On the other side of the trench there was only a metal plate. No bridge or other obstructions.
He had never done this before, of course. Not even in his head.
It was all a matter of speed and angle.
And luck.
“Come on, Tom,” he growled as he gave the quad more gas. “Little help from beyond would be cool.”
He gave the engine all the gas it would take, and the motor roared like a living thing. Feral and alive and powerful.
“Come on… come on!” Benny yelled.
The raised bridge was there, right there, the four soldiers flanking it. They gaped at him as if he was absolutely out of his mind. Benny could see their point.
Two of them brought up their rifles, and Benny flattened out over the steering column, making himself the smallest possible target.
Of course, if a bullet did hit him, it would nail him on the top of the head. That gave him a moment’s pause. The quad, undeterred by thoughts of mortality, kept racing onward.
“HALT!” roared the guards.
There was the hollow krak-krak-krak of gunfire.
Benny braced against the impact.
Felt nothing.
Kept going.
Benny hurtled toward the bridge, gathering every ounce of speed, and then at the last possible second he turned the wheels and the quad shot past the guards and past the upraised steel and flew out over empty space.
There was a single bump as one rear wheel brushed the edge of the gate. Just that one tap; Benny had done it right.
He screamed — loud and raw and free — as the sense of speed seemed to vanish and the quad hung in the air, untethered by gravity, a beautiful soaring thing. Below him the twenty-foot span of the trench seemed to move with a strange slowness, as if time itself had wound down. He looked down and saw, with a flash of panic, that the front wheels were already starting to dip toward the bottom of the trench, and the far side looked a million miles away. Benny pulled on the handlebars as if he could lift the whole machine through sheer force of muscle and will.

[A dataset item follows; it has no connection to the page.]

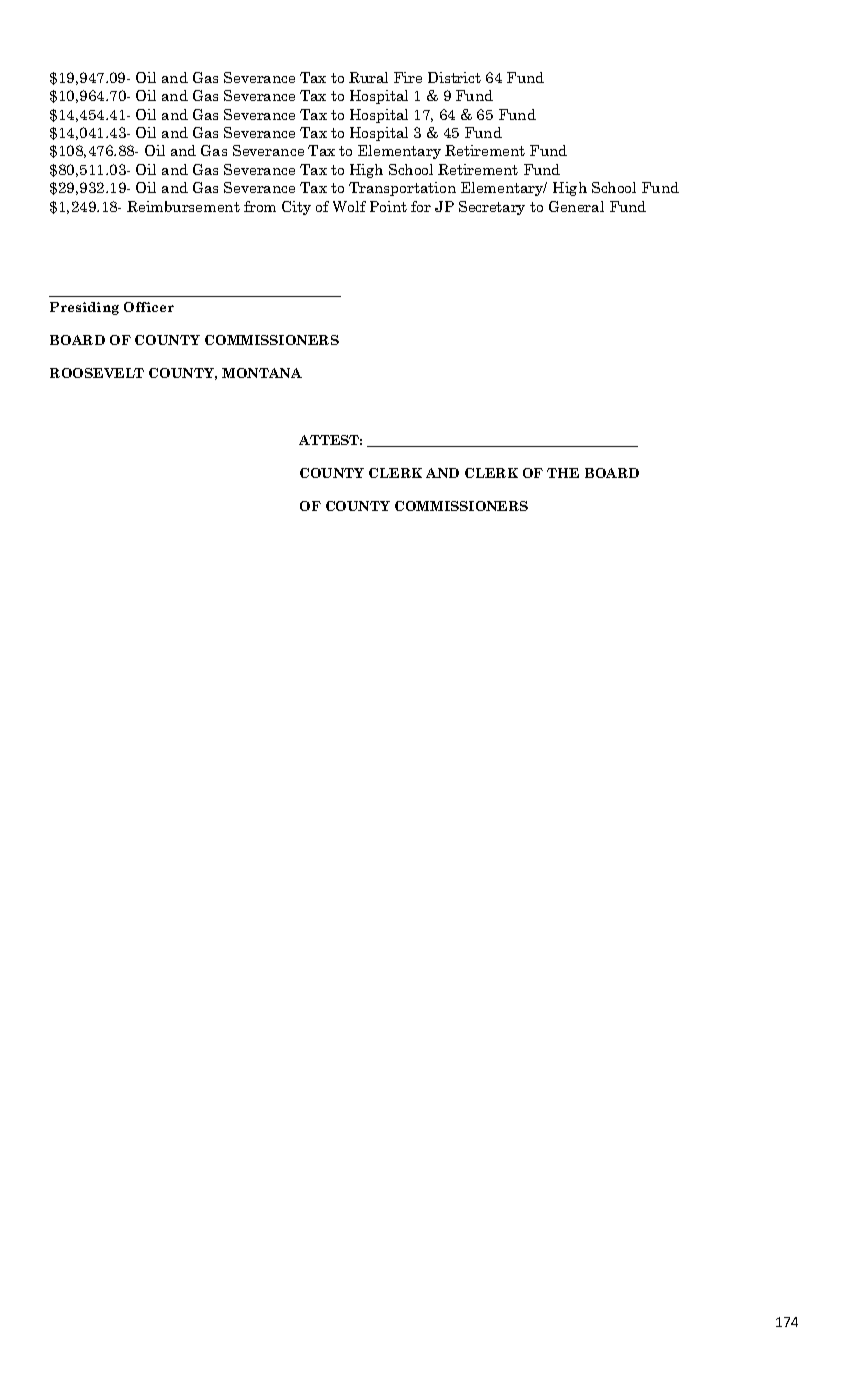 The image size is (849, 1400). What do you see at coordinates (408, 77) in the screenshot?
I see `Fire` at bounding box center [408, 77].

Then the lip of the trench was there, and the soft tires chunked down onto the ground inches past it. There was a second thump as the rear wheels hit, and the jolt rattled Benny’s bones and snapped his teeth shut. His hands were still rolled forward, still feeding gas to the engine, so there was a moment when inertia and impact and gravity collided into a grinding nothing as wheels turned and great plumes of tan sand kicked up behind him and the quad shivered like it was coming apart. Then the tire treads bit deep and the thrust of the engine overcame the downward pull of gravity, and Benny’s quad shot forward like a bullet from a gun.
Benny let rip a yell of rough joy and sheer excitement.
Krak! Krak!
He could hear the shots, but nothing hit him. Or he prayed not. There was no pain, no heavy thud of impact, no burn of ruined nerves and tissues.
He cut a quick look over his shoulder and saw that two of the soldiers were sprawled on the ground. Benny slewed to a sideways stop that built a wall of dust between him and the zoms. The dust seemed to freeze there — a brown stain painted on the moment. A third soldier — the one who had refused to pass along the message to Captain Ledger — leaned against the bridge, clutching what looked like a badly broken nose. The fourth was standing, unarmed, with his hands raised.